It happens every July for a week on a Holston college campus: Youth gather for fun and a deeper spiritual experience at an event called Junior High and Senior High Assembly.
This year, Assembly happened July 6-10 at Emory & Henry College. Attendance included 120 senior high youth, 42 junior high youth, 33 staff members. Fifty-one churches were represented.
Knowing that a lot of fascinating information gets passed between youth on Facebook, we located one of our most faithful and asked her to tell us what really goes on at Assembly. Here, 16-year-old Remy from Johnson City District responds in The Call's first-ever interview conducted on Facebook.
THE CALL: You wrote on Facebook that Assembly was "amazing" and you are "sad that it's over." Why? What makes Assembly amazing compared to any other thing you might do in summer?
REMY: Assembly is one of those remarkable experiences that you don't see everyday. The worship there never ends, and it seems to supersede every activity that anyone is doing, whether it is eating, sleeping, actually in worship, taking pictures, or watching the baby ducks.
Even though going to the beach or Gatlinburg might be fun, it doesn't compare to this feeling. Assembly is also like the biggest family reunion I've ever seen. You get to see old friends from years past, as well as build relationships with others. That "family" feeling creates a safe place for everyone.
THE CALL: Describe a moment or activity when you totally felt close to God or in a "worshipful" attitude. What was happening to make that moment a "God moment"?
REMY: To be honest, the whole week really felt that way, no matter what we were doing. The strongest moments, though, happened in the student- led worship.
Student-led worship is a time when the worship arts interest groups have a chance to offer what they worked on all week. It was amazing to see the songwriting groups lead everyone in worship with the songs they wrote, or the videography group display their pictures/videos of various forms of worship, or the drama team offer their amazing skits. Each of those groups, as different as they are, showed examples of the many kinds of worship experiences. No matter what it is, God takes it all.
THE CALL: We have so many youth at Resurrection (more than 10,000), and relatively few at Assembly (165). Why the difference between the two? Would Assembly be better if there were more youth attending?
REMY: Resurrection is a more advertised event, whereas Assembly -- you only know about it if you know someone on CCYM or happen to see the promotional videos at Resurrection.
Also, Assembly is a time to get to know other people in the conference instead of sticking with your youth group. This might scare some people who are more shy. It would be great if more people attended Assembly, but if it became as big as Resurrection, it wouldn't maintain its "family feeling."
THE CALL: Explain the family groups that you have at Assembly.

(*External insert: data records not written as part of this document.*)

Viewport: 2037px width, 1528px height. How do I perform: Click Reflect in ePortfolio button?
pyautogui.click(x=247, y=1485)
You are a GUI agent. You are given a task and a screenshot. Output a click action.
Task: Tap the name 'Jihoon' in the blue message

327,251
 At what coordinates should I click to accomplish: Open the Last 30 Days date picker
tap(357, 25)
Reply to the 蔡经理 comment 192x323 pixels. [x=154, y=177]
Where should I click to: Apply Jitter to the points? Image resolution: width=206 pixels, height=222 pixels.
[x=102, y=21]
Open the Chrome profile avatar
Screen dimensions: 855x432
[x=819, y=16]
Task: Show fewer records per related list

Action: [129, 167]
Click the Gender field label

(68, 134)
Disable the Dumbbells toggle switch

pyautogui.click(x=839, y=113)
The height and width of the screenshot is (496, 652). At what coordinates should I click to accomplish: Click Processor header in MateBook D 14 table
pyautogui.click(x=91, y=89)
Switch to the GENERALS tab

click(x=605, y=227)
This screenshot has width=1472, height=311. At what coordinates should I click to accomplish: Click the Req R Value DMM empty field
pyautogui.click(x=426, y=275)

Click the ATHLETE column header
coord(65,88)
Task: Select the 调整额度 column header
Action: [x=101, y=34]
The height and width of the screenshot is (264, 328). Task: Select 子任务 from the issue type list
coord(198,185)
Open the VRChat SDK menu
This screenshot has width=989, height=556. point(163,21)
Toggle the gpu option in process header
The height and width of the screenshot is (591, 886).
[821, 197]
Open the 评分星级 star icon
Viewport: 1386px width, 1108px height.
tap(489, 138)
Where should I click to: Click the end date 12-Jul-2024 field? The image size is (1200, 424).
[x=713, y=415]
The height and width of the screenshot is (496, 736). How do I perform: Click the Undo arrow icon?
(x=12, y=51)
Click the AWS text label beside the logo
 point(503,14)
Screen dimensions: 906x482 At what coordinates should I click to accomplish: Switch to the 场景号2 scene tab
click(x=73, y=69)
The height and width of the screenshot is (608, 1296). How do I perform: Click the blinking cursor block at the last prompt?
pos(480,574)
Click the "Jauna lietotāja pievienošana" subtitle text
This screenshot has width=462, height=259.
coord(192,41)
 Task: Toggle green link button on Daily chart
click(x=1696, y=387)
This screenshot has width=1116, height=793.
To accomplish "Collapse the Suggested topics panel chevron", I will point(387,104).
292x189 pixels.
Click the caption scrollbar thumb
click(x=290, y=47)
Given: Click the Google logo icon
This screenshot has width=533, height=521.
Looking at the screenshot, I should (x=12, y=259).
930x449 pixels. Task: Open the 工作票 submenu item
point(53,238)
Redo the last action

Family groups are perhaps the best part of Assembly. Family groups consist of a "mother" and "father," who are usually Holston Conference youth leaders. They lead games and sermon discussions after each worship service. They also lead gender-based devotions in the evening.
Each family group includes youth who are either the same age as you or within a year of your age. The reason the family groups are so great -- they connect you with others your age, build friendships, and give you a safe place to talk about your feelings.
THE CALL: OK, here are three questions at once!
* Tell us about the food at Assembly: The best thing you ate, and the worst thing you ate?
* Tell us something that made you LOL!
* If you could change one thing about Assembly, what would it be?
The food was so much better than last year at Hiwassee College. I was disappointed that they only served biscuits one day, though. The best thing we had was grilled cheese sandwiches and seasoned french fries. There really wasn't anything bad.
Meal times were consistently full of laughter! But I also had fun playing pranks on my family group "father," and we had a grass/ice fight during the carnival. Also, the word of the week was "shenanigans," as declared by some of the senior/college freshmen boys. Any time that word was said, the boys would stand up and say, "Ahhhh! She said it!" which led to a lot of laughter.
If I could change one thing about Assembly, it would most definitely be to make it last longer than four days.
THE CALL: Finally, The United Methodist Church is greatly concerned about keeping young people in our churches, but also, reaching more young people. If there is anything you could say about why we might be failing in this area, what would it be?
REMY: For youth who have not grown up in a church or who struggle with faith, things that are too "churchy" can be intimidating for them. A good way to reach out to those youth is through church-sponsored, safe activities that don't require you to be a Bible buff or lifelong Christian. Just simple lock-ins or bowling nights can be the seeds that those youth need. Once the seed is planted, though, those deeper activities -- like Bible study or faith discussions -- need to occur to maintain young people in the church.